On Tuesday, the House of Representatives repealed a 2002 war powers resolution that paved the way for the U.S. to invade Iraq in 2003.
According to NBC News, the resolution passed 268-161. While the vote was mostly along party lines, 49 Republicans joined Democrats to pass the measure.
USA Today reports that congressional Democrats have been seeking to roll back the resolution for years, saying the 2002 measure ceded too much control to the executive branch. Democratic leadership in the Senate has endorsed the measure, as has the White House.
According to NPR, Sen. Tim Kaine, D-Virginia, is sponsoring a similar bill, and Senate Majority Leader Chuck Schumer has endorsed it.

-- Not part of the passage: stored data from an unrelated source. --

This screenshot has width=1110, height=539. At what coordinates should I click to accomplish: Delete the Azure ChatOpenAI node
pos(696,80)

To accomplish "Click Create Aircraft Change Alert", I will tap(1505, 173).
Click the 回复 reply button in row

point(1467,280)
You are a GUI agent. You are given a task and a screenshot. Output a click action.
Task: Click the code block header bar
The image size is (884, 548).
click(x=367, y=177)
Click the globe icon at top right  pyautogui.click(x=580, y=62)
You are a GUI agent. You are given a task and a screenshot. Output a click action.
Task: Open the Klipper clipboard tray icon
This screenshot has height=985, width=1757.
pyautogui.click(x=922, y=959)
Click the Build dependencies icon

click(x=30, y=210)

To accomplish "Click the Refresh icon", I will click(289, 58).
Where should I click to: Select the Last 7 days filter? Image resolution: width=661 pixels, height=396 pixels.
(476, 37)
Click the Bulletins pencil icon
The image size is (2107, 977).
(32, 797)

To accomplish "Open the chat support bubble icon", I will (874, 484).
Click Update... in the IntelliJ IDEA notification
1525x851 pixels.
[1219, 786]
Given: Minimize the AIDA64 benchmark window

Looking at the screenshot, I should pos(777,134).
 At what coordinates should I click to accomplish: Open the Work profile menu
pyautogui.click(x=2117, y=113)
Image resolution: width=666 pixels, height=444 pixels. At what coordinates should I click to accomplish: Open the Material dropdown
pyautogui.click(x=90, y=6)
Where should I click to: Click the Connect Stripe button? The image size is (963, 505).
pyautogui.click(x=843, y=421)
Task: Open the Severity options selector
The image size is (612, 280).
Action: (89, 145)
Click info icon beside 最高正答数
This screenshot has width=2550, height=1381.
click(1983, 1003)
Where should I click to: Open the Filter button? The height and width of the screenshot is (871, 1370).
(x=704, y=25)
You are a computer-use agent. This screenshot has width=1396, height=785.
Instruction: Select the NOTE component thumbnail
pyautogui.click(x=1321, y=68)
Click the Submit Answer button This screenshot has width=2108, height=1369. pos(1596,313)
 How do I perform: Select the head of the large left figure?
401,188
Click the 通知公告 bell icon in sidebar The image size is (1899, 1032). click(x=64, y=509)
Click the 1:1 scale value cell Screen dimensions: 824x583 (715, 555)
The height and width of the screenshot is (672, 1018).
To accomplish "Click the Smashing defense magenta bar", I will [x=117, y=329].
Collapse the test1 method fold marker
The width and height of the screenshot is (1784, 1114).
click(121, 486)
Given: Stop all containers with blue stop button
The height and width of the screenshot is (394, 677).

"It will eliminate the danger of a future administration reaching back into the legal dustbin to use it as a justification for military adventurism," Schumer said, according to NPR.
The 2002 Authorization for the Use of Military Force, or AUMF, gave the green light for President George W. Bush to “use the Armed Forces of the United States as he determines to be necessary and appropriate in order to … defend the national security of the United States against the continuing threat posed by Iraq.”
The 2002 AUMF has since been cited several times to justify military actions ordered by the White House.
Last year, the Trump administration cited the AUMF in its legal justification for green-lighting the drone strike that killed Iranian general Qassem Soleimani, USA Today reports.